Western Alliance Bank Data Breach Exposes SSN's & Driver's Licenses

On January 27, 2025, Western Alliance Bank ("WAB") discovered a data breach involving unauthorized access to sensitive consumer information. The breach originated from a previously unknown vulnerability in a third-party vendor's secure file transfer software utilized by Western Alliance Bank and many other organizations. This vulnerability was exploited by an unauthorized actor between October 12, 2024, and October 24, 2024, allowing the actor to access a limited portion of Western Alliance Bank's systems and obtain copies of sensitive files.

Western Alliance Bank's internal investigation confirmed that the unauthorized actor acquired files containing personal information of approximately 21,899 individuals in the United States, including items like names, social security numbers, and passport information.

The cybercriminal group known as CL0P claimed responsibility for this ransomware attack. On December 25, 2024, CL0P initially listed an unidentified victim named "weste#####." Subsequently, on January 15, 2025, CL0P publicly revealed the full domain name (westernalliancebank.com) and announced plans to publish the organization's data on January 18, 2025, via the dark web network known as Tor.

Western Alliance Bank reported this incident to law enforcement authorities and notified affected individuals via written notice on March 14, 2025. Additionally, the bank officially disclosed the breach to the California and Massachusetts Attorney Generals' offices on March 14, 2025 and the Maine Attorney General's office on March 17, 2025. Disclosures were also made to the New Hampshire, Washington and Texas Attorney Generals' offices beginning on June 30, 2025.

Western Alliance published a Notice of Data Security incident on its own website on June 30, 2025. The data breach impacted at least 21,899 individuals, including 1,222 in Texas, 539 in Washington, 41 in New Hampshire, 17 in Massachusetts and six in Maine.

Western Alliance Bank's response

Following the discovery of the breach, Western Alliance Bank took immediate steps to mitigate the damage and enhance security measures. The bank reported the incident to law enforcement and initiated a thorough internal investigation to determine the scope and impact of the incident.

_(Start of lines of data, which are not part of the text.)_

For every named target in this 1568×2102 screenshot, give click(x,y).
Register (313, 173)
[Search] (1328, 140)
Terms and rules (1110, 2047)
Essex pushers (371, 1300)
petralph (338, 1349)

To assist affected individuals, Western Alliance Bank is offering a complimentary one-year membership of Experian IdentityWorks Credit 3B. This service provides comprehensive identity protection, including:

• Daily credit monitoring from Experian, Equifax, and TransUnion
• Identity restoration assistance from dedicated specialists
• Up to $1 million in identity theft insurance coverage
• Extended identity restoration support even after membership expiration

Affected consumers are encouraged to enroll in the complimentary Experian IdentityWorks Credit 3B membership by following the instructions provided in the written notice sent by Western Alliance Bank. Consumers can also contact Experian’s customer care team at 877-288-8057 for assistance with enrollment or identity restoration.

Additionally, Western Alliance Bank advises all affected individuals to remain vigilant by regularly reviewing account statements and monitoring credit reports for suspicious activity. Consumers can request free credit reports from AnnualCreditReport.com or place fraud alerts and credit freezes with the three major credit bureaus (Equifax, Experian, and TransUnion).